Acerca el establecimiento de conexión, siempre. Aunque la respuesta tenga que ir al origen, la conexión TLS del usuario termina en el nodo cercano, y del nodo al origen suele haber una conexión ya establecida y reutilizada, por rutas optimizadas. Es decir, incluso una petición que no acierta en caché se beneficia: en vez de tres idas y vueltas largas más el trabajo del origen, tienes tres idas y vueltas cortas más una larga. Esto se suele pasar por alto y es un ahorro considerable.

No acerca los datos. Si la respuesta depende de una consulta a una base de datos que está en otro continente, el nodo de borde no puede hacer nada. Es más: si además mueves ahí el cómputo, puedes empeorarlo, y ese es el asunto de el cómputo en el edge.

No acerca lo que no puede cachear. Una respuesta con Cache-Control: private o con una clave de caché que incluye el identificador de sesión no se cachea nunca, y el nodo se limita a hacer de intermediario. Qué se puede cachear y cómo se decide es la siguiente lección.

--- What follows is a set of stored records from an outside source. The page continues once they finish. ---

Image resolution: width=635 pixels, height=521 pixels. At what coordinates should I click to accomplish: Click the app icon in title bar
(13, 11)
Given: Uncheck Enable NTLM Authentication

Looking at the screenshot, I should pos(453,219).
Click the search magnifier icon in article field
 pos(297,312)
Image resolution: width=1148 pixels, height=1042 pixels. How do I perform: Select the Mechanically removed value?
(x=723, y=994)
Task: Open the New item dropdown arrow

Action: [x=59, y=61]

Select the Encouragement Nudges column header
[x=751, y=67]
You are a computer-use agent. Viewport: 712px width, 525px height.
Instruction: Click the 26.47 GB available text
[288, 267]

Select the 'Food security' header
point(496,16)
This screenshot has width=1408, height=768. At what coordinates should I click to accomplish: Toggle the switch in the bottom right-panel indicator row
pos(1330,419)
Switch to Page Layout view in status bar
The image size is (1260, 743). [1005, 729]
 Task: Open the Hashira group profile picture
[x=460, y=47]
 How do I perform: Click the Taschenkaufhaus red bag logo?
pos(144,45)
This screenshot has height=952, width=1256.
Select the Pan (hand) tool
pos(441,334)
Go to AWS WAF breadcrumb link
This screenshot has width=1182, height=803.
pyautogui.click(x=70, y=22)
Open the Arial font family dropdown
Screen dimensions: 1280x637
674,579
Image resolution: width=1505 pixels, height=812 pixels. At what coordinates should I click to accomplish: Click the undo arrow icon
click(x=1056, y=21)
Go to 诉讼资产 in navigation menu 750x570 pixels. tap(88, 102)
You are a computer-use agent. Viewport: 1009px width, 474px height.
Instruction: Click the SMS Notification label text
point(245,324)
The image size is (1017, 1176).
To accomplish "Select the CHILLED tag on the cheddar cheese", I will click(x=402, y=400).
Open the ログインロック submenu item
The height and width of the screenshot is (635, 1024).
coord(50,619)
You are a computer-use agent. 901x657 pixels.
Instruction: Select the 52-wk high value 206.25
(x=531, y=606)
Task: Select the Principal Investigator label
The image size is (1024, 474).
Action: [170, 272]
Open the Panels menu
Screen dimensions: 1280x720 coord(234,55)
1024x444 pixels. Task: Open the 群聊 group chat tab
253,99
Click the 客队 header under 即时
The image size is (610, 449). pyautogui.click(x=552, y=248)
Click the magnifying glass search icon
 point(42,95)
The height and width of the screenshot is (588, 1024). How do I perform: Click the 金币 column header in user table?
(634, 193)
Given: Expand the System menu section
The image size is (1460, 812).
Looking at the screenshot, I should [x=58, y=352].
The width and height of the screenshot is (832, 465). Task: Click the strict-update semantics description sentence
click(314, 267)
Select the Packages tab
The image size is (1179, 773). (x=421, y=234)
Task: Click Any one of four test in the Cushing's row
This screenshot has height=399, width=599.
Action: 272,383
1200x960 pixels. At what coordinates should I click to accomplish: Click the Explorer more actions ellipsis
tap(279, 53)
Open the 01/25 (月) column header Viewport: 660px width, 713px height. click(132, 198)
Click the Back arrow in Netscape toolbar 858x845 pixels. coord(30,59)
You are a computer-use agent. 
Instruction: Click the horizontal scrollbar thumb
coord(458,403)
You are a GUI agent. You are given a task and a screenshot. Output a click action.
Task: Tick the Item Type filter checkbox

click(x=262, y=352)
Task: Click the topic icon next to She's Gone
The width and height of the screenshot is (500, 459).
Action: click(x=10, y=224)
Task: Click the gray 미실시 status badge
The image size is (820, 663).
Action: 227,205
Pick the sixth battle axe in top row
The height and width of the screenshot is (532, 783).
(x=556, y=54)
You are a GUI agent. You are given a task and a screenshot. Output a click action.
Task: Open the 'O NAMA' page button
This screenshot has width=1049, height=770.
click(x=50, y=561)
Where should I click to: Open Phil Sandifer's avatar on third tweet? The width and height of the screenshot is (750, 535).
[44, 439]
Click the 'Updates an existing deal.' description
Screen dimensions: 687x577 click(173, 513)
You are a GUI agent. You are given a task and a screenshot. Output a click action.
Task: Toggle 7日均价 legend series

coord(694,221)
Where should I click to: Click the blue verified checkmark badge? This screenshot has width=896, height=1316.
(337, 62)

El ancho de banda mejora exponencialmente y la latencia no mejora nunca: toda decisión que cambie idas y vueltas por bytes gana con el tiempo

Esta es la observación que hay que llevarse del nivel entero, porque no caduca. Desde que existe la web comercial, el ancho de banda típico de un usuario se ha multiplicado por varios órdenes de magnitud, y va a seguir creciendo. La latencia, en el mismo periodo, ha mejorado modestamente por mejoras de encaminamiento y de protocolo, y no puede mejorar mucho más porque está a un factor pequeño de un límite físico: la velocidad de la luz en vidrio. No hay avance tecnológico posible que reduzca a la mitad el tiempo de Madrid a Sídney, salvo cambiar el medio o la ruta, y las dos cosas son proyectos de infraestructura de miles de millones con ganancias de un dígito. Toma esa asimetría en serio y clasifica cualquier decisión de arquitectura según qué recurso consume. Juntar varios ficheros en uno cambia idas y vueltas por bytes: gana. Poner el CSS crítico en línea, aunque duplique unos kilobytes: gana. Incluir una imagen pequeña como datos en el HTML en vez de pedirla aparte: gana. Comprimir mucho más agresivamente a costa de más CPU en el servidor: neutro o gana. Y al revés: dividir el paquete en veinte trozos que se piden en cascada cambia bytes por idas y vueltas y pierde, aunque el total descargado sea menor. Renderizar en el cliente y luego pedir datos a una API introduce una ida y vuelta más en el camino crítico y pierde. Una cascada de peticiones donde cada una depende de la anterior es el peor patrón posible, porque multiplica el recurso que no mejora. La consecuencia menos evidente y más valiosa es esta: las optimizaciones que ahorran bytes envejecen mal y las que ahorran idas y vueltas envejecen bien. Aquella técnica de 2012 para exprimir cada kilobyte del JavaScript importa menos cada año que pasa; la de reducir el número de peticiones en cascada importa exactamente lo mismo que entonces y seguirá importando en 2040. Cuando tengas que priorizar una lista de mejoras de rendimiento y no sepas por dónde empezar, ordena por cuántas idas y vueltas elimina cada una. Es un criterio que casi nunca se equivoca.

⚔️ Mide tu geografía
  1. Ejecuta el desglose de conexión en tu sitio desde tu ubicación y desde un servicio de pruebas en otro continente. Compara la columna de espera.
  2. Cuenta cuántos orígenes distintos usa tu página. Multiplica por dos idas y vueltas y calcula el coste de establecimiento total.
  3. Mide el tamaño comprimido de tu documento HTML y compáralo con catorce kilobytes.
  4. Comprueba qué recursos de terceros no envían Timing-Allow-Origin y pide la cabecera a esos proveedores.
  5. Localiza la cascada de peticiones más profunda de tu carga y cuenta sus niveles. Cada nivel es una ida y vuelta.